I’ve written before about the UK’s Competition and Markets Authority, its main antitrust regulator. It has already blocked one US company from taking over another US company and is opening more investigations into the actions of others. It is now at the stage where US authorities need to assess whether the CMA’s interventions are harming US interests.
What is particularly worrying about the CMA is its almost total lack of due process. For various reasons it has become fashionable in British politics to “depoliticize” issues by appointing independent regulators to take charge of them. Unfortunately, this means that those regulators are generally unaccountable to the people’s elected representatives and, indeed, to the courts.
The way the CMA works is to open an investigation to assess whether or not a merger or acquisition (for example) would lead to a “substantial lessening of competition” (SLC) in a UK market. Market definition is key here – if the CMA defines a market too narrowly it will almost inevitably find such a SLC in the case in point. This is an example of what my colleague Ryan Young calls the “Relevant Market Fallacy” in action.

| TASKS AND EXERCISES |
- a) According to the passage on the Competition and Markets Authority above, why is market definition key in a CMA investigation?
- b) In the passage on the Competition and Markets Authority above, what has the CMA already done regarding US companies?
- c) Recast the paragraph of the passage on the Competition and Markets Authority above that begins "The way the CMA works" as a short bulleted list, keeping its main facts.

| RECORDED INFORMATION |
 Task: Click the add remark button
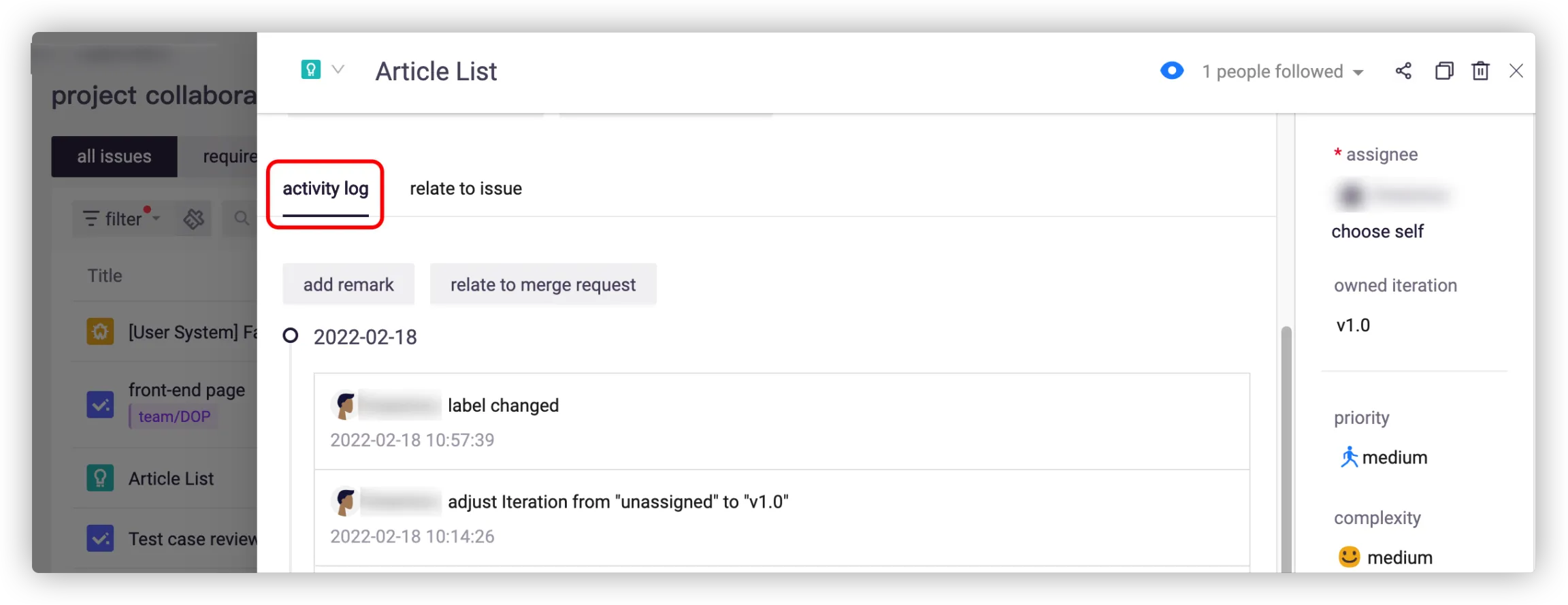pos(348,284)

| THE ANSWERS |
- a) Market definition is key because if the CMA defines a market too narrowly, it will almost inevitably find a substantial lessening of competition in the case at hand.

- b) It has blocked one US company from taking over another US company.

- c)
- The CMA opens an investigation to assess whether a merger or acquisition, for example, would cause a "substantial lessening of competition" (SLC) in a UK market.
- Market definition is key: if the CMA defines a market too narrowly, it will almost inevitably find an SLC in the case.
- This is an example of what Ryan Young calls the "Relevant Market Fallacy."